> PROVIDED TEXT:
========================


    Our son was almost two and a half when we were finally able to bring him home. In our situation the bonding was reversed. Since there was no natural birth, my wife and our son didn’t have the opportunity to create that close bond. Since our son was at the play age, it was easier for me to spend time with him and our bond grew strong. 

    It takes a lot of effort for a father to bond with his child and this needs conscious effort. It doesn’t happen as easily with the mom as you so well explained the reasons why. If we did get our son as a baby, I think I would have had problems since taking care of nappies is not something that I would have relished. 

    Great article indeed.

    Edwin

    1. Thanks for sharing your experience Edwin, it sounds like a tough process you both had to go through to get your son. And it sounds like the bonding experience would have been challenging in those early days. But I like what you said about ‘conscious effort’. Parenting is a lot of conscious effort, to really notice and care for our young ones. If you can do that, then you will see the outcomes of your hard work.

  3. I Must confess that this article came at the perfect time, me and my girlfriend, we’re expecting a baby and if I’m gonna be sincere, I’m kinda scared of being a father because I’ve heard of so many experiences about how it is and what it does to one’s life. Thanks foe sharing this awesome and helpful article. Being a dad is a commitment with no short cut, it either you’re fully in or you’re fully out, I believe reading a couple of articles like this will help some of us get over the feeling that our life died, and embrace the new joy we have which is being a dad. 

    I’ve really been blessed reading this post and I’m sure many others too will benefit from it as I did. I love it

    1. Hi Jones, thanks for sharing your experience. Fatherhood is a game changer, and the first few months will have you questioning a lot about yourself. But if you can get through all of that, then it really is an awesome role to play. All the best to you and your new family!

  4. Being a dad is not an easy task. Even though one may have had someone to observe growing up (your own dad) it is a completely different thing when you are in the hot seat as a dad yourself. Most people learn how to be the best dad they can be by doing it, and some handle it better than others.

========================

> PROVIDED DATA:

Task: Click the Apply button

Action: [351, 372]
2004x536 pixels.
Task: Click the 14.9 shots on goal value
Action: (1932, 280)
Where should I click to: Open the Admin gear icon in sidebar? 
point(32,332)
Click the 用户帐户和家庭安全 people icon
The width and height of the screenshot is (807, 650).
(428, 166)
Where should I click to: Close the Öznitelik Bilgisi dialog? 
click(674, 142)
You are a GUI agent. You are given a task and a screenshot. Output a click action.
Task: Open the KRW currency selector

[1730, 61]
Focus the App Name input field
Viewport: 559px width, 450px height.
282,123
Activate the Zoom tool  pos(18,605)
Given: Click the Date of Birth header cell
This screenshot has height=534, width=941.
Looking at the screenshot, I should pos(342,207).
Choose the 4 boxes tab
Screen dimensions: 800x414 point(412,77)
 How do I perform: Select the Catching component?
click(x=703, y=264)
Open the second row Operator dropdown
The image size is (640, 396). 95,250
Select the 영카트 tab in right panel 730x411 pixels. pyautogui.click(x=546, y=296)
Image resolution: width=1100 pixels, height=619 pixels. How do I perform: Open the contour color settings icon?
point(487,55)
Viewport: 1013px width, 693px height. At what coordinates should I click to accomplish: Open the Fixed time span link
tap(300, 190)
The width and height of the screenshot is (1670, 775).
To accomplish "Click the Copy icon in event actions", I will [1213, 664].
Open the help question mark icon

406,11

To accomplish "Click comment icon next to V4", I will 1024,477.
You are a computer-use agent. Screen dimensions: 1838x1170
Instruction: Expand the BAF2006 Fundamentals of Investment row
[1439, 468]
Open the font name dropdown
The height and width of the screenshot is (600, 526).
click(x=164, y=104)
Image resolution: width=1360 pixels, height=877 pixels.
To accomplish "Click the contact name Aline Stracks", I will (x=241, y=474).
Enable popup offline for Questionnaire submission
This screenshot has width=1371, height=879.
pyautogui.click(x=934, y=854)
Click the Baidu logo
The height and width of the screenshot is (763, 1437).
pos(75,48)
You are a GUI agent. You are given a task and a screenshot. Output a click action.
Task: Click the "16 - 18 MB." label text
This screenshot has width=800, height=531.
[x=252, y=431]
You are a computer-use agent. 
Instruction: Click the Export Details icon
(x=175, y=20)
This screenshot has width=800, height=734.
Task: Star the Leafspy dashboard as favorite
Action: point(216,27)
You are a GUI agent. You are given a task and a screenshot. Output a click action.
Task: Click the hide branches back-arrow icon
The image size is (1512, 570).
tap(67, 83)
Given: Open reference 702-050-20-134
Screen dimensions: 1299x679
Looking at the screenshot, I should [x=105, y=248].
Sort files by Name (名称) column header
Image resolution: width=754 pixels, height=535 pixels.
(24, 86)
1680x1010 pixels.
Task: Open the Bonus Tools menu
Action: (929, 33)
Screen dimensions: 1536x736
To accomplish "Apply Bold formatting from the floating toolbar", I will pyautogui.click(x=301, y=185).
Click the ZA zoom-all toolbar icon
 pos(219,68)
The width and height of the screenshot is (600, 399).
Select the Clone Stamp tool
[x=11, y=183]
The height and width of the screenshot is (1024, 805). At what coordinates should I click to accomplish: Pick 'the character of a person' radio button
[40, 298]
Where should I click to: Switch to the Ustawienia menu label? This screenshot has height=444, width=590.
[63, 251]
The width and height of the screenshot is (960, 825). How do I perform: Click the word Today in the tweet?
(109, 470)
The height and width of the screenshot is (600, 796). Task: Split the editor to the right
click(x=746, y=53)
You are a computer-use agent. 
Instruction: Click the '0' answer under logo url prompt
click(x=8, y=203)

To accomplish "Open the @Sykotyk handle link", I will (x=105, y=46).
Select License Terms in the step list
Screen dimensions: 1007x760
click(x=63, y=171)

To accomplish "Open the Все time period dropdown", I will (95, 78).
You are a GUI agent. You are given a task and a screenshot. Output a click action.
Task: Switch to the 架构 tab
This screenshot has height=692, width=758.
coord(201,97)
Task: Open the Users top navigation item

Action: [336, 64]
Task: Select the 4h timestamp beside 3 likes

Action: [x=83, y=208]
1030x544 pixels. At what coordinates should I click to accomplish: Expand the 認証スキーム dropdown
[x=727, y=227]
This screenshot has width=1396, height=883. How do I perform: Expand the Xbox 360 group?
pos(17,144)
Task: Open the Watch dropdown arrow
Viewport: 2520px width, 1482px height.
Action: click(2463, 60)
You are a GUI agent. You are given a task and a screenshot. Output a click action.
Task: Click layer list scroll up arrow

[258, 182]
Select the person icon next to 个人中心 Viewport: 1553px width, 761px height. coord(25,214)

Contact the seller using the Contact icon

========================

> WORK REQUEST: Rewrite the part of the fatherhood comments that opens with "Great article indeed." and closes with "your hard work.", substituting "deliberate effort" for "conscious effort".

> COMPLETED EXERCISE:
Great article indeed.

    Edwin

    1. Thanks for sharing your experience Edwin, it sounds like a tough process you both had to go through to get your son. And it sounds like the bonding experience would have been challenging in those early days. But I like what you said about ‘deliberate effort’. Parenting is a lot of deliberate effort, to really notice and care for our young ones. If you can do that, then you will see the outcomes of your hard work.